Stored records
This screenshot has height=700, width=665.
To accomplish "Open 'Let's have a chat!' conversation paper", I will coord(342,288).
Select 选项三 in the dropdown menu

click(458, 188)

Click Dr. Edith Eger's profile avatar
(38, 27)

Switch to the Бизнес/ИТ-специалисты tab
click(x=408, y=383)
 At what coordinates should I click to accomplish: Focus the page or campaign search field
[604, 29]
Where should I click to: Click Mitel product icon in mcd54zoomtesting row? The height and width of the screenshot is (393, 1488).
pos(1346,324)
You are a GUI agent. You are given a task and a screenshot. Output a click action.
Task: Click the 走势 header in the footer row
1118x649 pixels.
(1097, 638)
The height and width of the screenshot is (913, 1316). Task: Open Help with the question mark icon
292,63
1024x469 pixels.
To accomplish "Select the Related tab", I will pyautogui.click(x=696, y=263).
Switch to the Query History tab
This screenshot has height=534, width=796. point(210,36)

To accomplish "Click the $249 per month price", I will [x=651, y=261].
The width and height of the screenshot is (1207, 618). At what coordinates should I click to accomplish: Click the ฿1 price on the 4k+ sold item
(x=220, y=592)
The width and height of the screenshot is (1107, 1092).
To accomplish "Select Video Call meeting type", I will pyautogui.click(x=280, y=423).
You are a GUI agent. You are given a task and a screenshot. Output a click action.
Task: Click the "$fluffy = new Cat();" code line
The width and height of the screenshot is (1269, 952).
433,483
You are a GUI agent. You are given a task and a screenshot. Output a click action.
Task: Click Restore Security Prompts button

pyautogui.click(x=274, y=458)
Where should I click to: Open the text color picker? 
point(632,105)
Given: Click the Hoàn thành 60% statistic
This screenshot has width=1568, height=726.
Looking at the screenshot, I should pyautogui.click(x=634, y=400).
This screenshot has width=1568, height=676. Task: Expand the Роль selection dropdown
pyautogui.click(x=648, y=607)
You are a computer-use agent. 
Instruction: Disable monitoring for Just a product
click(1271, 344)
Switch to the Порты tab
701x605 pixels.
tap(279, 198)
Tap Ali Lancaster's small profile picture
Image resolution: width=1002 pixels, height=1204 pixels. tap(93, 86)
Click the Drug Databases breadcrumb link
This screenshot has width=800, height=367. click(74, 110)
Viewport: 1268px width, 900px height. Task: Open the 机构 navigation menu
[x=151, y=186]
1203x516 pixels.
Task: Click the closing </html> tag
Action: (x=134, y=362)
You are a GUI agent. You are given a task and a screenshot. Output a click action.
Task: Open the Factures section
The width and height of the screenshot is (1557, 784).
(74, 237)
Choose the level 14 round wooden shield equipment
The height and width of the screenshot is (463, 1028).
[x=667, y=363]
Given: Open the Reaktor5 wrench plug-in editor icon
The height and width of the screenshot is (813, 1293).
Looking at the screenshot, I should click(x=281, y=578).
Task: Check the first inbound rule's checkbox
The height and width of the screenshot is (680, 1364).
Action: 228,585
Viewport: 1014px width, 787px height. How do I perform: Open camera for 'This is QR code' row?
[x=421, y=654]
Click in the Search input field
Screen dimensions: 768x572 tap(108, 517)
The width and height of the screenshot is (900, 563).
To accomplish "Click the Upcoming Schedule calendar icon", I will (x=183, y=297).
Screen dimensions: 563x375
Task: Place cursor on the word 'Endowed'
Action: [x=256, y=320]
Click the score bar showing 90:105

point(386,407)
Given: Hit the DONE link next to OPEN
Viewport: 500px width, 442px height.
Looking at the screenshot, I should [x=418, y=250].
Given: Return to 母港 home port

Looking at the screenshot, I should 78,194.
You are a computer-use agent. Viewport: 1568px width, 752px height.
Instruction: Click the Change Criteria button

What the task requires: The requested lines run from the one with "Viewport: 500px width, 442px height." through the last line of the records. Return them exactly.

Reply to the exercise:
Viewport: 500px width, 442px height.
Looking at the screenshot, I should [x=418, y=250].
Given: Return to 母港 home port

Looking at the screenshot, I should 78,194.
You are a computer-use agent. Viewport: 1568px width, 752px height.
Instruction: Click the Change Criteria button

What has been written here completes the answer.